▼▼▼
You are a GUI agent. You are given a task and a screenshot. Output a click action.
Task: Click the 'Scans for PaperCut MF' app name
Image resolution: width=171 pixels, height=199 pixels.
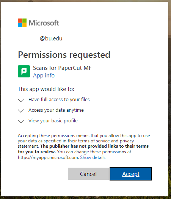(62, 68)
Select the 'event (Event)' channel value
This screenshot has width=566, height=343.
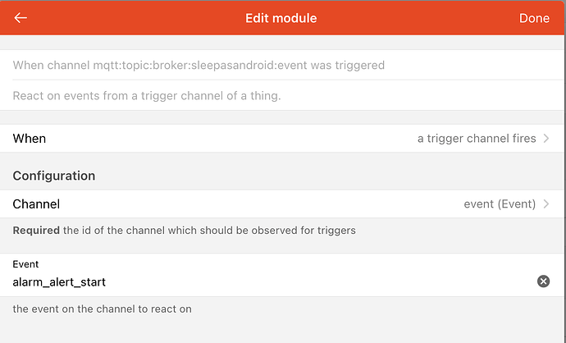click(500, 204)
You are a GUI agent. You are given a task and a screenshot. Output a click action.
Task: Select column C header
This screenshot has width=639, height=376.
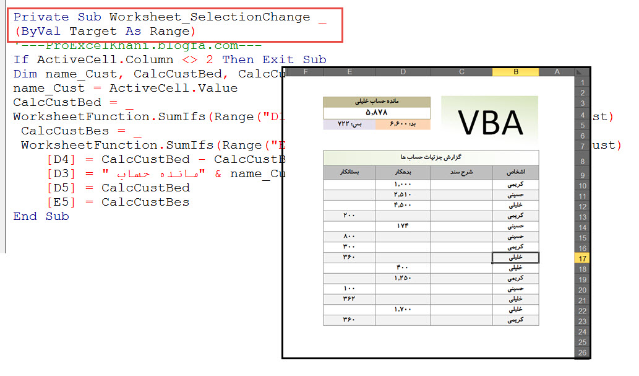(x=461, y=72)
▲▲▲
EXERCISE |
The reply should hold the entries above from the line with "Task: Click the" to the line with "Task: Select column C header", duplicated exactly, pictures excluded.

TASK RESPONSE |
Task: Click the 'Scans for PaperCut MF' app name
Image resolution: width=171 pixels, height=199 pixels.
(62, 68)
Select the 'event (Event)' channel value
This screenshot has width=566, height=343.
click(500, 204)
You are a GUI agent. You are given a task and a screenshot. Output a click action.
Task: Select column C header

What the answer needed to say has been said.